I was initially going to start a third dimension for the overall array. Instead of:
"Child Category Key" : "id string"
I would change it to:
"Child Category Key" : ["id string", "description string"]
or:
"Child Category Key" : ["id string", id for description on another table]
I don't see an issue with either, but I'm wondering if im veering way off best practises. Should I be creating a new table for the entire category structure, rather than storing all of it as a json string in a column with other user settings (it's never going to get too unwieldly in terms of character length). The current structure is quite easy to get my head around and I wouldn't necessarily jump to a solution that would provide minimal overhead benefits if it's structure makes managing the database unecessarily complicated (keep in mind some of us aren't naturals at this and our brains process this kinda structure a little slower than others).
Design Requirements:
I may miss out on describing specifics needed as I'm unsure what the most pertinent information is from what's relevant. I can elaborate where needed. What seems the most important design requirement is that each user has unique category keys and values. They can only be in the form of parent > child > csv of ids but each user will have custom key titles and a different number of each. The order of each is also essential.

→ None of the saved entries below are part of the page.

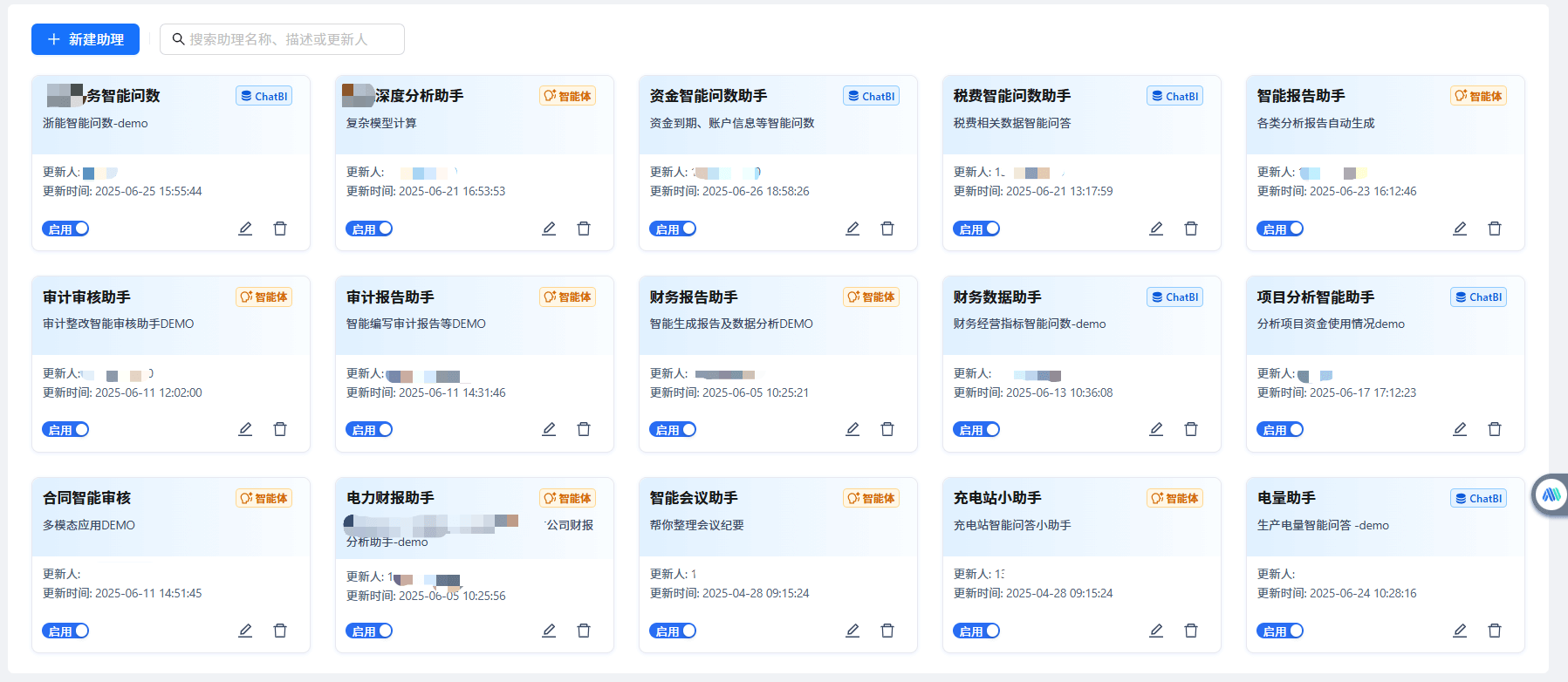1568x682 pixels.
Task: Switch off 启用 on 电力财报助手 card
Action: 369,631
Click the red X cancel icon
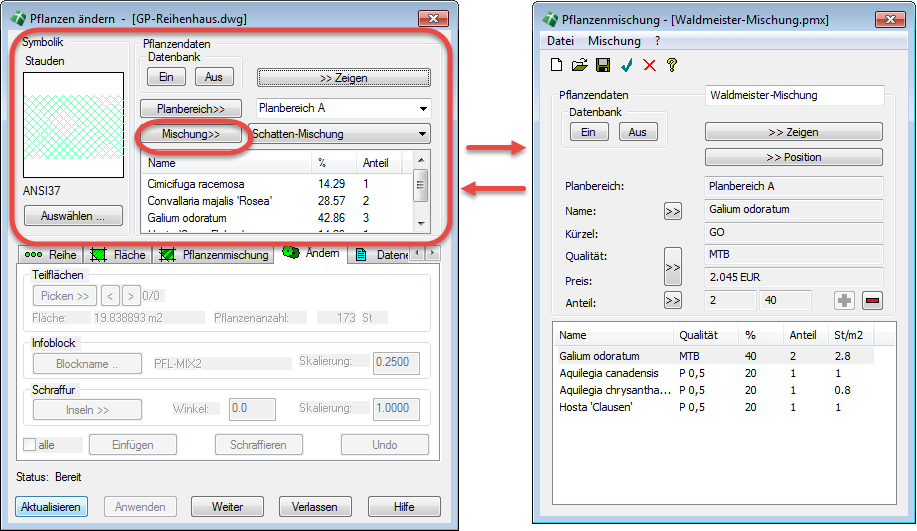 [650, 66]
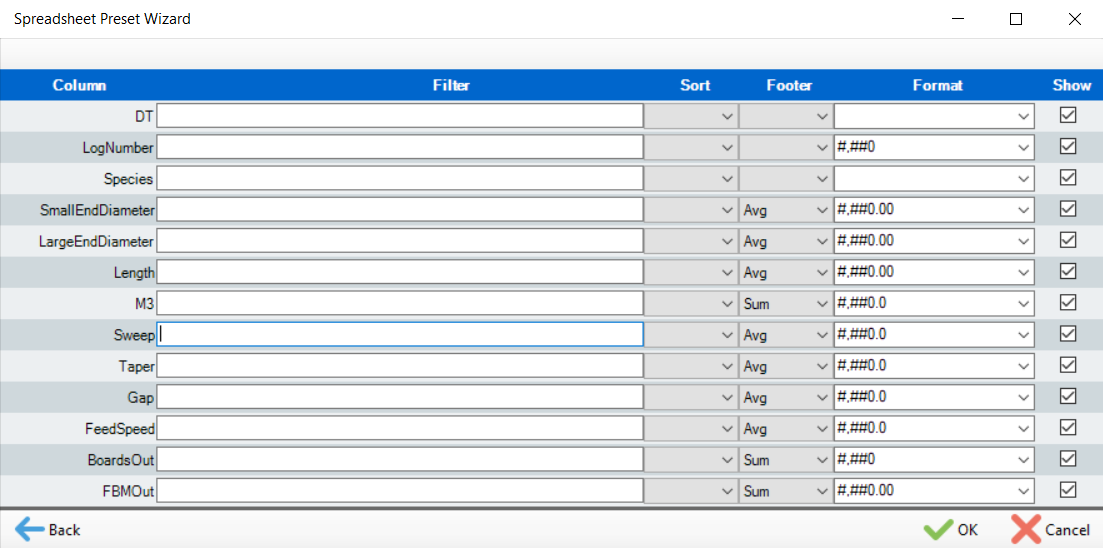Click the green OK checkmark icon
The height and width of the screenshot is (548, 1103).
tap(938, 529)
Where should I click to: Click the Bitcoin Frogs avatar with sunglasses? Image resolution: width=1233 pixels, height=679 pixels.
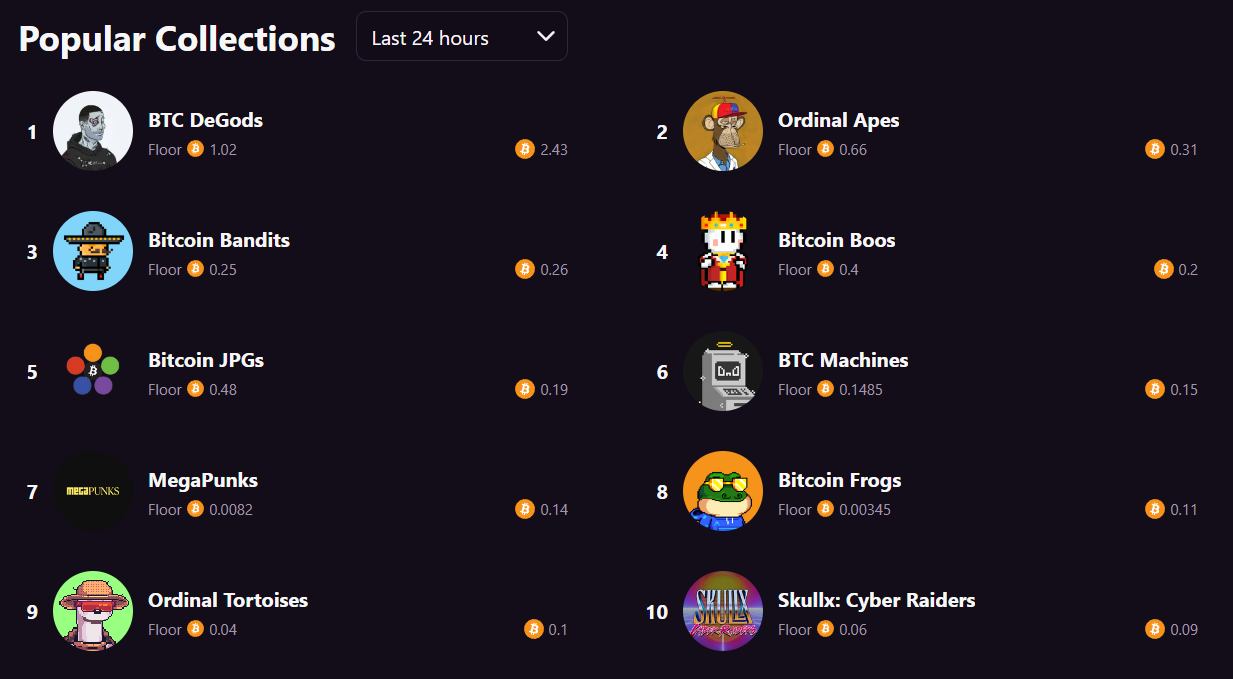point(723,491)
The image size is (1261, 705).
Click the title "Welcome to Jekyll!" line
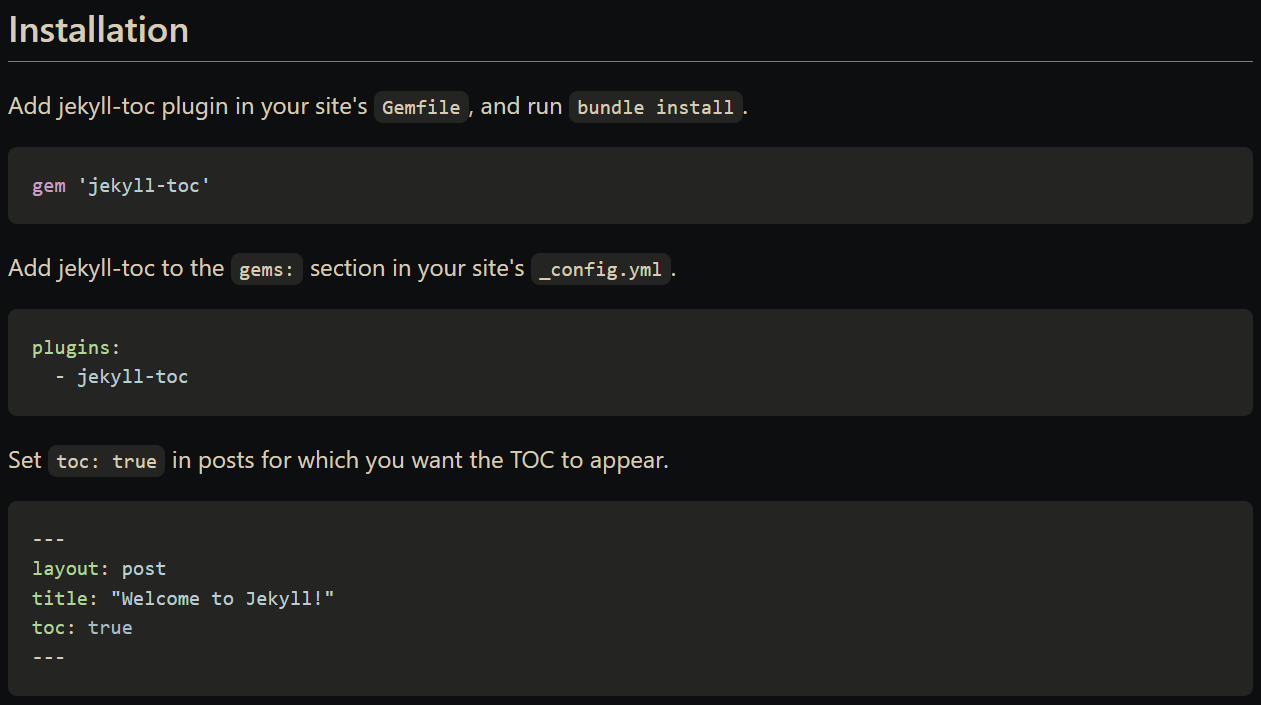(183, 599)
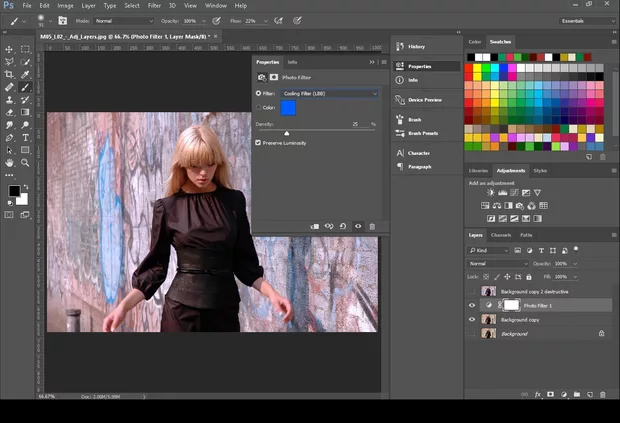Delete adjustment layer via Properties trash icon
The width and height of the screenshot is (620, 423).
coord(372,226)
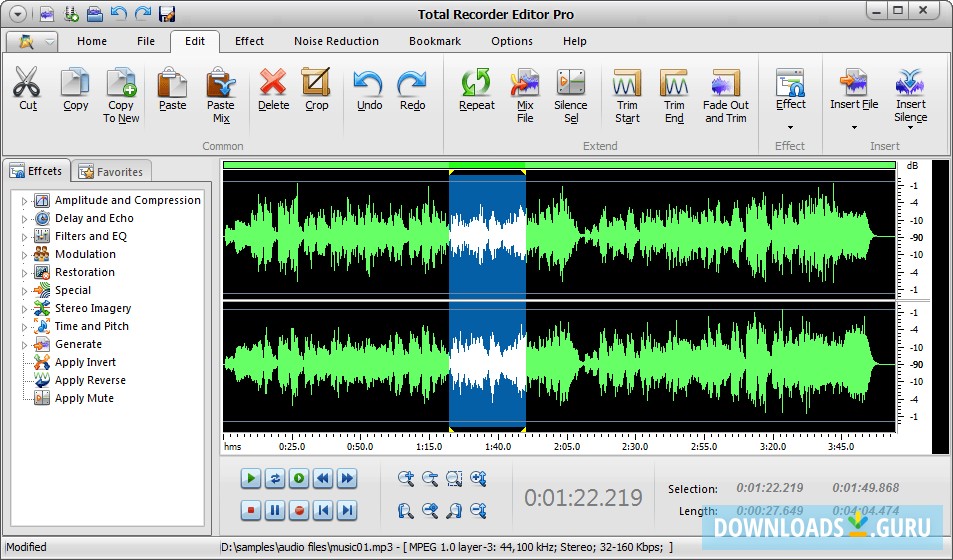
Task: Click the Pause playback button
Action: click(275, 511)
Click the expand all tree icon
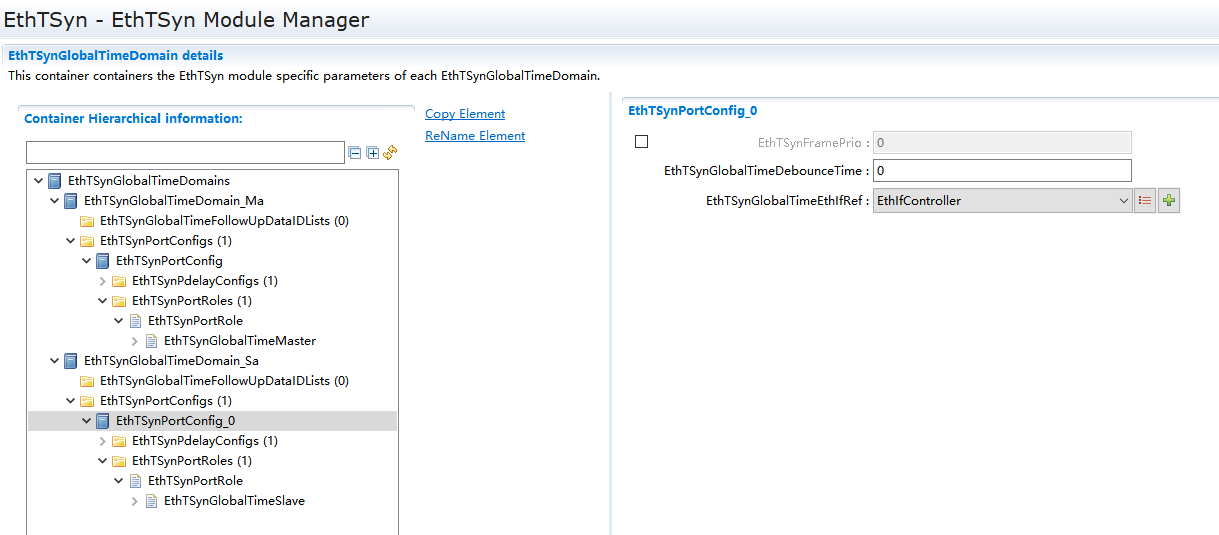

I'm currently running on a server with ssd disk, 1gb of memory and a single 2ghz core from an Intel hexcore. Requests to the database are primarily retrieving the categories on both a front and backend. The majority use little traffic so nothing has been too taxing apart from occasional spikes. I will upgrade when I see a bottleneck approaching. Just trying to use what I have as efficiently as possible at the moment and keep best practices in play.
Database Structure:
Right now my table structure is in the form of (omitting other columns not relevant to the question):
Table usersettings:
+-----+----------------------+-----+
| id | imageCategories | ... |
+-----+----------------------+-----+
| 1 | {"Parent Category... | ... |
| 2 | {"Parent Category... | ... |
| 3 | {"Parent Category... | ... |
| ... | | |
+-----+----------------------+-----+
Table users:
+-----+----------------------+---------+--------+
| id | username | cluster | server |
+-----+----------------------+---------+--------+
| 1 | johndoe | 1 | 1 |
| 2 | katedoe | 1 | 1 |
| 3 | ellendoe | 1 | 1 |
| ... | | | |
+-----+----------------------+---------+--------+
Table descriptions_0001:
+-----+---------+---------------+-----+
| id | title | descriptions | ... |
+-----+---------+---------------+-----+
| 11 | Title 1 | Description 1 | ... |
| 56 | Title 2 | Description 2 | ... |
| 78 | Title 3 | Description 3 | ... |
| ... | | | |
+-----+---------+---------------+-----+
There is an equal row for every usersettings entry in users with matching ids. So their username etc. can always referenced from usersettings by knowing its own id number. Currently I only have one database but in an attempt to future proof it to some degree I store descriptions in a table with an index in its name and each user has a cluster number value as well as a server number value. Each user has, on average, about 100 descriptions row so this is coming to 20,000 rows at the moment. When this is creating a bottleneck I'll start a descriptions table 0002, and later a second server should it be needed. Perhaps I'm naive in my workflow but it seems like it should help.
Summary:
So in summary, should I adapt my categories array to store a string description for child categories by:
Making the child categories key have an array value rather than the
current string value that contains the current string value and an
additional string description.
Like 1 but make the string description an id number that references
a string on a new table
Look at not using a json encoded array at all and move the entire
category structure into its own table
Create a table for parent categories, one for child categories and one for the csv contents. Include a description column (per the conundrum above) and an order column (essential, per the design requirements above) in each - or is there a better method of storing order than retrieving and updating the order column for each relevant row when the table will contain unique category information for multiple users? It sounds like it may require a lot of overhead.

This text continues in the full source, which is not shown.